Selon l’article 331 du même code, un tiers peut être mis en cause aux fins de condamnation par toute partie qui est en droit d'agir contre lui à titre principal.
Il peut également être mis en cause par la partie qui y a intérêt afin de lui rendre commun le jugement.
Le tiers doit être appelé en temps utile pour faire valoir sa défense.
En vertu de l’article 16 du même code, le juge doit, en toutes circonstances, faire observer et observer lui-même le principe de la contradiction.
Il ne peut retenir, dans sa décision, les moyens, les explications et les documents invoqués ou produits par les parties que si celles-ci ont été à même d'en débattre contradictoirement.
Il ne peut fonder sa décision sur les moyens de droit qu'il a relevés d'office sans avoir au préalable invité les parties à présenter leurs observations.
En l’espèce, il ressort des pièces et explications versées aux débats, et notamment d’une note établie le 5 octobre 2023 par l’expert judiciaire, que la société BRE BATI RENOVATION ENDUIT, chargée des travaux d’enduit de façade, a pu jouer un rôle causal dans le préjudice subi par la locataire, sous réserve des conclusions définitives de Monsieur l’expert.

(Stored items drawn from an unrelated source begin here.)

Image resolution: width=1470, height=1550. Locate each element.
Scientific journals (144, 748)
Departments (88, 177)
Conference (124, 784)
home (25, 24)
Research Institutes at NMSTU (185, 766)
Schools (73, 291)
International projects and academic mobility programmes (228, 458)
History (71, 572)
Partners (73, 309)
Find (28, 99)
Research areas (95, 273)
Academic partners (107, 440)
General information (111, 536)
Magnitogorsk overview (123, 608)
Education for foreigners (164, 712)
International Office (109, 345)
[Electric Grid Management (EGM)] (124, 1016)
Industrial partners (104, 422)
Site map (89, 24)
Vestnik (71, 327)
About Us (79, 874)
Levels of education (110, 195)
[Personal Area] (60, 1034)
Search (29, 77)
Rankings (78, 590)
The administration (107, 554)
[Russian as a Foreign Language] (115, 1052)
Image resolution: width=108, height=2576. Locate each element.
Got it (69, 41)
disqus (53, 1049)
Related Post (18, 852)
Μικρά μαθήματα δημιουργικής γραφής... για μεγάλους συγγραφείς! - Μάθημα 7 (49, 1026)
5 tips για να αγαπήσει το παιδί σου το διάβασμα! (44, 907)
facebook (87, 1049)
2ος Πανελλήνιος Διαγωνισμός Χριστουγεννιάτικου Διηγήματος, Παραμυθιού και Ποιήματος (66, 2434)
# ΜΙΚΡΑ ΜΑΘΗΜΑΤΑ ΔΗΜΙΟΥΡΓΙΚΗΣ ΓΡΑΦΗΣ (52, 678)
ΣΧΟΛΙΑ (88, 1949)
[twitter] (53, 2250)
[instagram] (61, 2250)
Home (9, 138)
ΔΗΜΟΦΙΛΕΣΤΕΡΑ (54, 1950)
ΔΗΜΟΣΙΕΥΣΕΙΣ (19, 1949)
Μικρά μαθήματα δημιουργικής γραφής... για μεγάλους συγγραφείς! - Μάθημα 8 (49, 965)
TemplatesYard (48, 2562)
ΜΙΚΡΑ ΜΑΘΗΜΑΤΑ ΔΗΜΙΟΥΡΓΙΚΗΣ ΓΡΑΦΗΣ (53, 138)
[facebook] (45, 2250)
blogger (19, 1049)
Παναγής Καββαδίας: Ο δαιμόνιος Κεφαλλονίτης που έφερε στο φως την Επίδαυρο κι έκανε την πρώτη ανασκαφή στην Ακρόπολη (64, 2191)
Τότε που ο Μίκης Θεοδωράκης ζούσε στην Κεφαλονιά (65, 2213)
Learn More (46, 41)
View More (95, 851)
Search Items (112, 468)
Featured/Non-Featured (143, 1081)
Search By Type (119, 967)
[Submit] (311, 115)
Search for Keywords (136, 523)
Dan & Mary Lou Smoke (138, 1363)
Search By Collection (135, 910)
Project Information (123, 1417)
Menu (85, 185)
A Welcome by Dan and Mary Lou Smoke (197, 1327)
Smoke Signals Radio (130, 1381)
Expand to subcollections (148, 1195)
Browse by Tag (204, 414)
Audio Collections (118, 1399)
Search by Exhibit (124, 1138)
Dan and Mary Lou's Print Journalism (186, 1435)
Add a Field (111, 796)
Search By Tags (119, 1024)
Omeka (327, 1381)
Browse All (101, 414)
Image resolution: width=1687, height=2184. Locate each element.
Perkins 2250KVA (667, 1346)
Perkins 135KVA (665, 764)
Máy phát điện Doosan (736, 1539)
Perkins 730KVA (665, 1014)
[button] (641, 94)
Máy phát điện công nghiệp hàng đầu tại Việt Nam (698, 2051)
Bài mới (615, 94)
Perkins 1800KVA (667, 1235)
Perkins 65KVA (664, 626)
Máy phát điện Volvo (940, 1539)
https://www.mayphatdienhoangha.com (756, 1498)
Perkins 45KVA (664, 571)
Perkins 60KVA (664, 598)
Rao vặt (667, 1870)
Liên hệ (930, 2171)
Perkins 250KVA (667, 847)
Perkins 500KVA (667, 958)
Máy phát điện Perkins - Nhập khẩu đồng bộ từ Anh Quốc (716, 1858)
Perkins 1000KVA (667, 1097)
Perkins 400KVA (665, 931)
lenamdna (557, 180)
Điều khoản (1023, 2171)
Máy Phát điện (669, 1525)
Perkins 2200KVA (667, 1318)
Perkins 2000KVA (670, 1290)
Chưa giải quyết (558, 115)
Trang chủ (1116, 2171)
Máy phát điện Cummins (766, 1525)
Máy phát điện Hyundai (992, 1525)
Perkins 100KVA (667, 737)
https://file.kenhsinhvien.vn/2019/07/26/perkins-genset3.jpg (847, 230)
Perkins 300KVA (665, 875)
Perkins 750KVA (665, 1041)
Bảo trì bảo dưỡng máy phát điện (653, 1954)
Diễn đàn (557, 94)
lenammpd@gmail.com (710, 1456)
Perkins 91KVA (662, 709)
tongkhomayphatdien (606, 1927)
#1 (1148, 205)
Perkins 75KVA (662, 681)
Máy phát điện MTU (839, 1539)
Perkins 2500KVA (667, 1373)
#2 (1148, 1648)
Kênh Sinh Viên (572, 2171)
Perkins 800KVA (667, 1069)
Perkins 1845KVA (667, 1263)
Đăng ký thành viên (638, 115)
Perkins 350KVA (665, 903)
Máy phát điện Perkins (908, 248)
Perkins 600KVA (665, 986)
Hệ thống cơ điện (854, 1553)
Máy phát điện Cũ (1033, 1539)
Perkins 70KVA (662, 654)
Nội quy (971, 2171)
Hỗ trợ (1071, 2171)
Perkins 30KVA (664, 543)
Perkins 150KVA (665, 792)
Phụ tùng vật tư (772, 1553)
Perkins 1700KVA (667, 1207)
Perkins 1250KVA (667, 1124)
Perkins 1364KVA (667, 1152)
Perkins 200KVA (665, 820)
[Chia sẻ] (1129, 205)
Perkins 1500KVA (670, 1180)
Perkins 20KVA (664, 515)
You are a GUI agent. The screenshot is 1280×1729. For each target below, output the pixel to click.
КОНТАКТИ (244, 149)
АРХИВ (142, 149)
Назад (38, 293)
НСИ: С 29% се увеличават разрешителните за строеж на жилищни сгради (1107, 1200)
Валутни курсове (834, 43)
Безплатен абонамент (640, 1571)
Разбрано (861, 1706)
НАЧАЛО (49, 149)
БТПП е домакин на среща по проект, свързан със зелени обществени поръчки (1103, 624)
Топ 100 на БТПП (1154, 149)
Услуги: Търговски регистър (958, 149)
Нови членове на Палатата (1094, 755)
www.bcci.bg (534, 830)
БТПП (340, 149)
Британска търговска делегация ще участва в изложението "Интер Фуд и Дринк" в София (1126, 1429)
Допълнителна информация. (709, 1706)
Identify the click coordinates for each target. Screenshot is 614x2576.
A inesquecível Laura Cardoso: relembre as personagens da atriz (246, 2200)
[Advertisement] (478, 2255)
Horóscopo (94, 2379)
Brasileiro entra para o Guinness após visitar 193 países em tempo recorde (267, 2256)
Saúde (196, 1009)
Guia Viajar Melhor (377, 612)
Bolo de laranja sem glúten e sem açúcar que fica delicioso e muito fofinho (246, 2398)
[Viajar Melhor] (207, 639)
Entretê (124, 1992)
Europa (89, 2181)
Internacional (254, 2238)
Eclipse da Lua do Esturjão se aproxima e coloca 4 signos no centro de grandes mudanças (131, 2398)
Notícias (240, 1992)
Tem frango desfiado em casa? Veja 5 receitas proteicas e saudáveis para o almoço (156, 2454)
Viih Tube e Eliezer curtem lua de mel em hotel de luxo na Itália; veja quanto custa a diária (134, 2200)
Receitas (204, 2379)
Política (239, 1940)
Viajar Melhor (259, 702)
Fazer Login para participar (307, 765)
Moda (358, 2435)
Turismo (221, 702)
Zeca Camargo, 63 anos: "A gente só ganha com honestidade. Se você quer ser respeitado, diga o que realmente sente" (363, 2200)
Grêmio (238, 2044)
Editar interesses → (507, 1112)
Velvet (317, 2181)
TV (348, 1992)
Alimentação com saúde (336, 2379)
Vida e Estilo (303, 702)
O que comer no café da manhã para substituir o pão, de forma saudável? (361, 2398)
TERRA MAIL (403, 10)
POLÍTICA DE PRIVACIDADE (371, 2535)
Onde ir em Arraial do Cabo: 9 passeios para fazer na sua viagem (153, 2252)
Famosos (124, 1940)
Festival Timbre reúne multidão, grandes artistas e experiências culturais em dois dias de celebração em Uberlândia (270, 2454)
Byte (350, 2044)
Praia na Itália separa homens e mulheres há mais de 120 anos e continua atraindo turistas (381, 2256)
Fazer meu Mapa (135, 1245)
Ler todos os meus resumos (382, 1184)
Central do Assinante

Il y a par conséquent un intérêt procédural à ce que les opérations d’expertise confiées à Monsieur [S] soient communes et opposables à cette entreprise et partant, à son assureur pendant la réalisation des travaux.
Par ces motifs
Statuant en référé publiquement par mise à disposition au greffe, par Ordonnance contradictoire et en premier ressort,
DISONS que les opérations d’expertise confiées à Monsieur [F] [S] par ordonnance du 25 février 2022 seront communes et opposables à la SARL BRE BATI RENOVATION ENDUIT, et à la Compagnie MUTUELLE DE POITIERS ASSURANCES, au visa de l’article 145 du code de procédure civile,
DISONS que les opérations seront reprises en présence de ces nouvelles parties qui seront convoquées à toute réunion d’expertise ultérieure,
DISONS qu’il appartiendra le cas échéant à Monsieur l’expert de procéder à toute demande de provision complémentaire, conformément aux modalités définies dans l’ordonnance du 25 février 2022,
DONNONS acte aux parties défenderesses de leurs réserves et protestations d’usage sur la mesure d’expertise,
REJETONS les demandes contraires ou plus amples,
DISONS que chacune des parties conservera provisoirement à sa charge les dépens qu'elle a exposés,
RAPPELONS que la présente décision est de droit exécutoire par provision.
Ainsi jugé le jour, mois et an susdits.